I'm investigating the thermo-migration failure mechanism in nanoscale ICs interconnects. Typically, a nano wire under thermal stress suffers from material/mass migration or void nucleation if it experiences a large amount of tensile hydrostatic stress (e.g. $\sigma_{critical}=40MPa$ for copper).

It's known that a temperature change of $\Delta T$ with respect to a base or reference level produces a thermal strain:

$$\epsilon_T=\alpha \Delta T$$

where $\alpha$ is the coefficient of thermal dilatation (i.e. thermal expansion coefficient). Thus stress can be obtained by $\sigma=E\epsilon$.

In my system, which is a nanoscale copper wire (e.g. $T=64nm$, $W=32nm$ and $L=2um$), temperature distribution is not linear as it is shown in the following figures:

Wire Temperature Distribution

In other words, while the $\Delta T_{max}$ is around $5K$, the temperature gradient in some local regions (e.g. corners) can be up to $10K/\mu m$. The following figure shows the temperature gradient of one particular distribution, in which the gradients are very large at the end of the wire where it connects to other wires.

enter image description here

It has been experimentally reported that in a presence of a large local gradient in temperature (even with a small $\Delta T_{max}$), failure might happen (i.e. mass transports and void nucleates as it's shown in the following figure).
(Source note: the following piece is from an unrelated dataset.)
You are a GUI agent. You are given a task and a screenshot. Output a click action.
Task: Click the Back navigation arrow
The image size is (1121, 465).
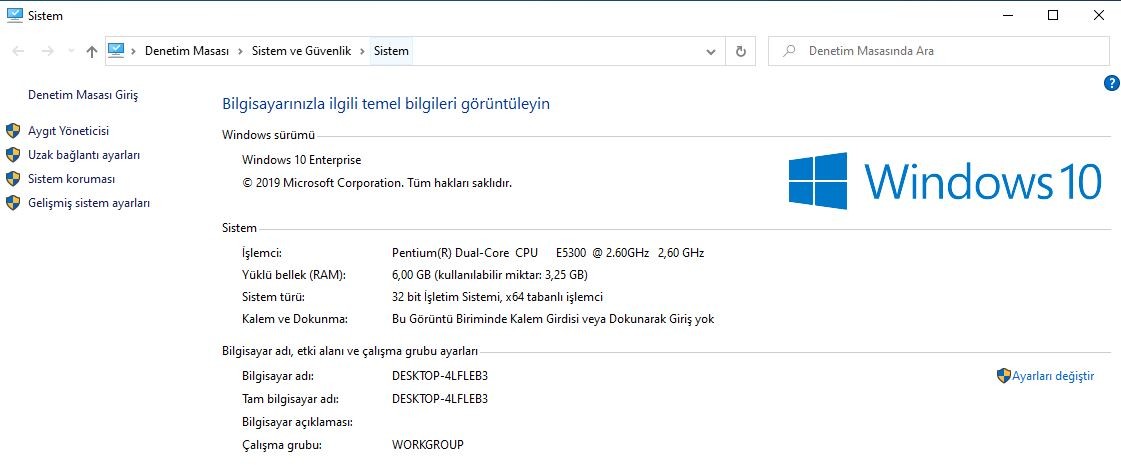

enter image description here

It can be seen that this phenomenon cannot be explained directly by $\epsilon_T=\alpha \Delta T$. I'm wondering how this large local gradient of temperature can be related to strain/stress properly. Because, as I mentioned above, the thermo-migration mortality of a wire is judged based on the critical hydro-static stress. Simply speaking, I'm hoping to find a relationship like:

$$\epsilon_T = \beta \nabla T$$

PS Can I simply conclude that: $\nabla \sigma = \alpha E \nabla T$?